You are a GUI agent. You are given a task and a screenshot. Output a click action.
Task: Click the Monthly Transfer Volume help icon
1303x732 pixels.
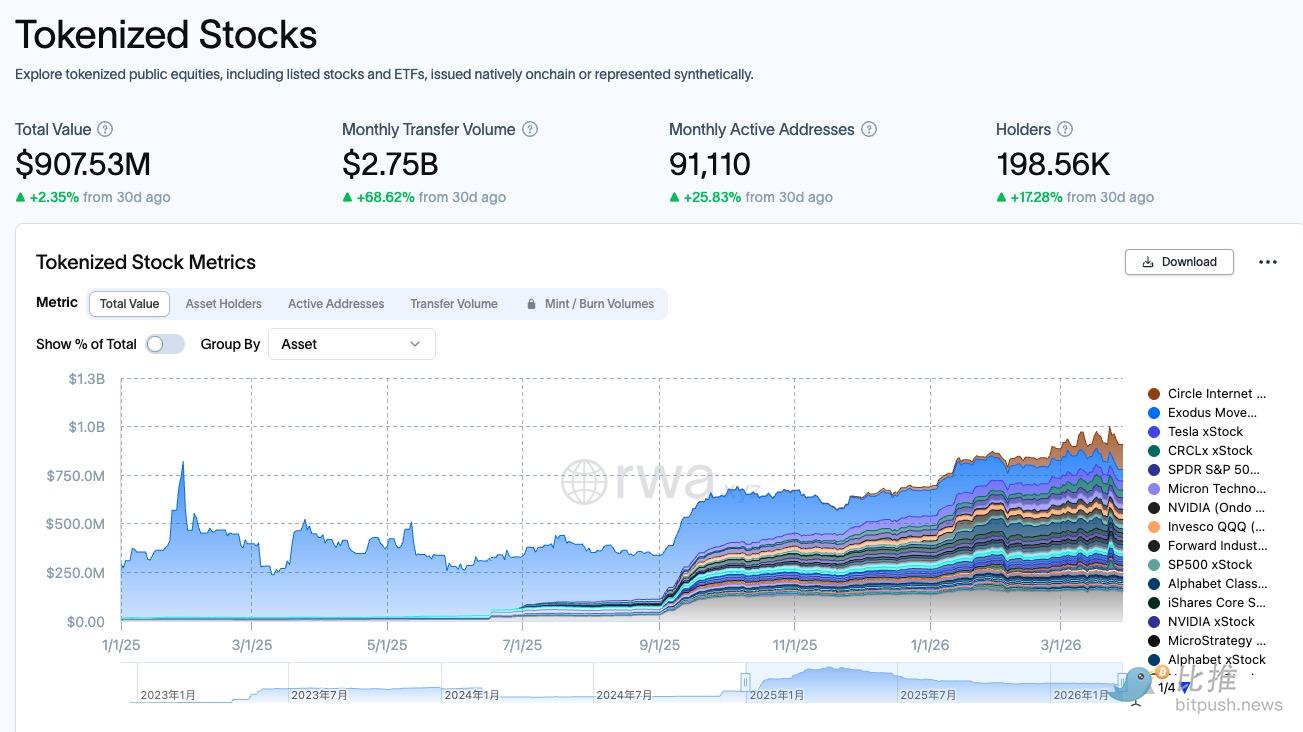[x=530, y=130]
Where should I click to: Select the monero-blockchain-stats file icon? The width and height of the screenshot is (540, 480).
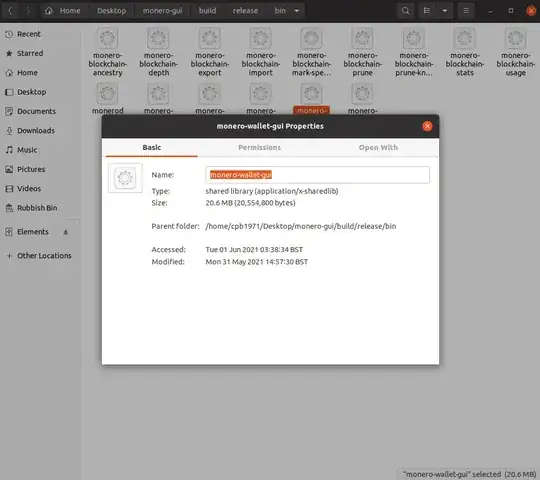(x=465, y=38)
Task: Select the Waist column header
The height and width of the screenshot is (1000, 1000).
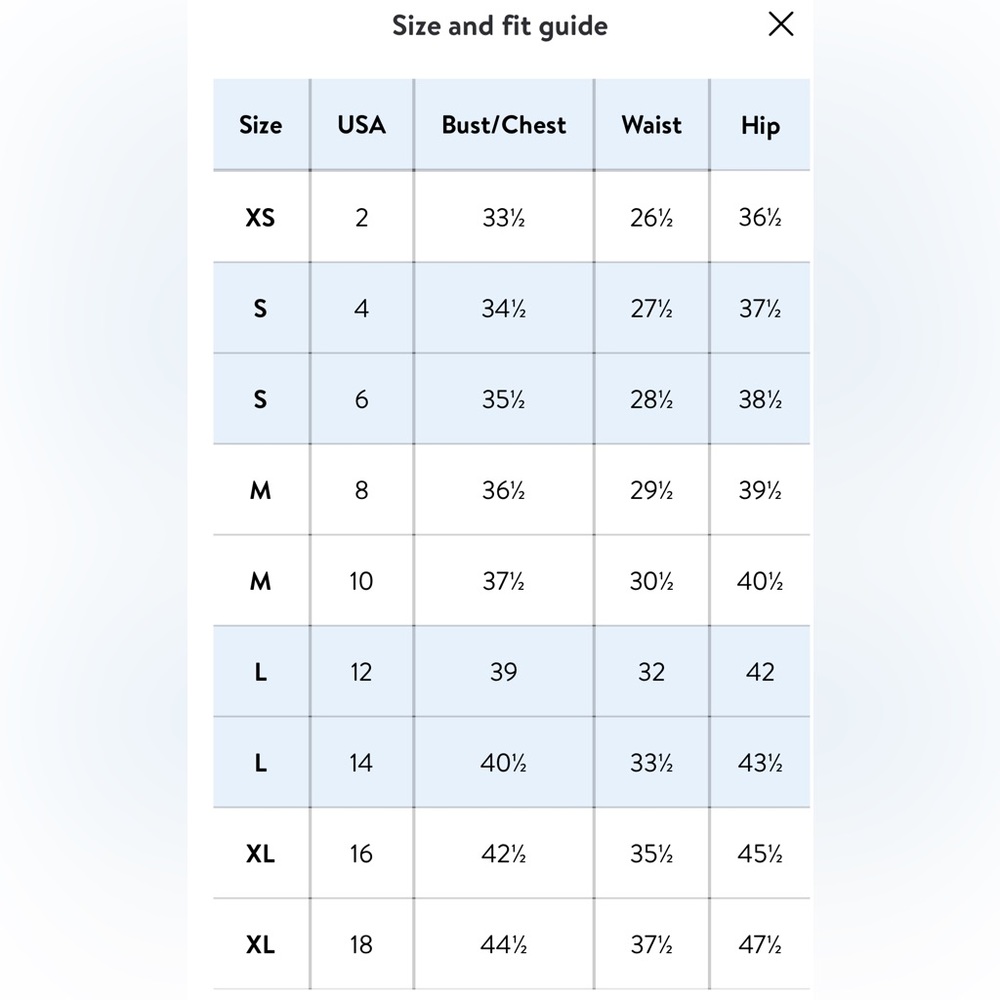Action: pyautogui.click(x=652, y=125)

Task directions
Copy out all of the lines above word for word, leaving out the pictures.

Finished task
You are a GUI agent. You are given a task and a screenshot. Output a click action.
Task: Click the Monthly Transfer Volume help icon
1303x732 pixels.
[x=530, y=130]
Where should I click to: Select the monero-blockchain-stats file icon? The width and height of the screenshot is (540, 480).
(x=465, y=38)
Task: Select the Waist column header
The height and width of the screenshot is (1000, 1000).
Action: pyautogui.click(x=652, y=125)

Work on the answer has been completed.